Maniac se lit facilement, et permet de retrouver beaucoup des scientifiques qui ont contribué aux grandes découvertes de la physique du XXème et XXIème siècle. D’autre part, il introduit le jeu de Go. Ses caractéristiques et ses paramètres font de ce jeu un exercice plus ouvert que le jeu d’échec. Pour le comparer au jeu d’échec, qui offre un nombre de scénarios de10 exp123, le jeu de Go monte à 10 exp700, cela fait quelques zéros en plus. (Pour une introduction au Go, on peut consulter Jeudego.org qui donne les règles de base qui sont très simples). Dans son dernier chapitre, B. Labatut souligne bien les deux fiertés celle de la conception d’une machine (presque) sans faille et celle de la (dernière) victoire humaine contre la machine.

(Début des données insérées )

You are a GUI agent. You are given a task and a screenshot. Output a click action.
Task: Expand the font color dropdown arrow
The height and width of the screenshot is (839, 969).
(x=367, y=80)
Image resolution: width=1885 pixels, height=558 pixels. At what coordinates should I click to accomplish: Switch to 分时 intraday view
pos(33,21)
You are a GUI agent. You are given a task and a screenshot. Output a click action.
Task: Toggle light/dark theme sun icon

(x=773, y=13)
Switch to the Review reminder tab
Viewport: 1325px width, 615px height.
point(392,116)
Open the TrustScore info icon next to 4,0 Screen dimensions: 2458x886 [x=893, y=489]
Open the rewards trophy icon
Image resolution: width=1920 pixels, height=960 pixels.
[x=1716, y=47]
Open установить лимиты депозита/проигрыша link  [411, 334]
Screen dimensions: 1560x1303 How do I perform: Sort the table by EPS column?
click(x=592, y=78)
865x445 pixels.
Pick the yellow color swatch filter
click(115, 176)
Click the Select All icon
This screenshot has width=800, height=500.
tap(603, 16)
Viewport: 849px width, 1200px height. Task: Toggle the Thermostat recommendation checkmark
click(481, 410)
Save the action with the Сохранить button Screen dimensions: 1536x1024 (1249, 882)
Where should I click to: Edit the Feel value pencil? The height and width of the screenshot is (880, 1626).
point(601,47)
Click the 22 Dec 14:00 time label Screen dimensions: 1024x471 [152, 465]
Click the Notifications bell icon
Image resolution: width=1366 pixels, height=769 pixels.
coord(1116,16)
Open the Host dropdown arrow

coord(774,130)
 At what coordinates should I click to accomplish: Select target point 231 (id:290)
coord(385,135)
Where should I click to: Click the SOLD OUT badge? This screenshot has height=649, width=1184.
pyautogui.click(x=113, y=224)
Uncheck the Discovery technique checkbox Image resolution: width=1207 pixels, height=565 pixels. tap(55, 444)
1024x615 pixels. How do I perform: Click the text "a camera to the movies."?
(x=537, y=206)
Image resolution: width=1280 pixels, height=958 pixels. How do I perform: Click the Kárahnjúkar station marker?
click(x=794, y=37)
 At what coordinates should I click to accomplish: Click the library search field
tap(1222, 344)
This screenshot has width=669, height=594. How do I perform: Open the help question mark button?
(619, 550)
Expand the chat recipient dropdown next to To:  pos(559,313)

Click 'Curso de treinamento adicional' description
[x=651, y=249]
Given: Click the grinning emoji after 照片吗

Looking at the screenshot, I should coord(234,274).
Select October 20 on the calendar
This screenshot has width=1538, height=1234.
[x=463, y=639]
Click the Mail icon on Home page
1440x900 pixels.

Nous avons donc deux livres forts différents mais tous les deux passionnants dans leurs genres et qui encore et toujours laissent de très nombreuses questions ouvertes. Gerald Edelman est décédé en 2014 et on aimerait savoir ce qu’il aurait dit des succès d’AlphaGo (organisme numérique) et de sa confrontation avec Lee Sedol (organisme biologique) lors de la fameuse compétition de Go en 2016.

En bonus, quelques questions actuelles :

En parlant de reconnaissance de soi (nous sommes conscients d’être conscients) est-ce que la machine peut prendre conscience qu’elle est une boite qui contient un système créé ex nihilo sans hérédité ? Est-ce important ?

Nous avons développé l’avion en observant les oiseaux… Qu’allons-nous obtenir en construisant une AI qui nous ressemble ?

Nous acceptons d’être plus lents que les voitures, plus faibles que les monte-charges, plus lents à calculer, mais nous sommes inquiets quant à l’intelligence artificielle ? Qu’est-ce qui peut la maitriser si elle nous dépasse ? Comme pour nos autres réalisations, il est nécessaire d’y mettre des freins, mais lesquels si on ne comprend pas exactement comment l’IA fonctionne ?

Pouvons-nous comprendre l’intelligence artificielle, après tout, nous ne sommes que des humains ?

Souvenons-nous d’Helen Keller qui est aveugle et sourde mais qui grâce au sens du toucher et à son intelligence va réussir à communiquer, à étudier et faire des conférences dans le monde entier. Les dispositions humaines sont remarquables.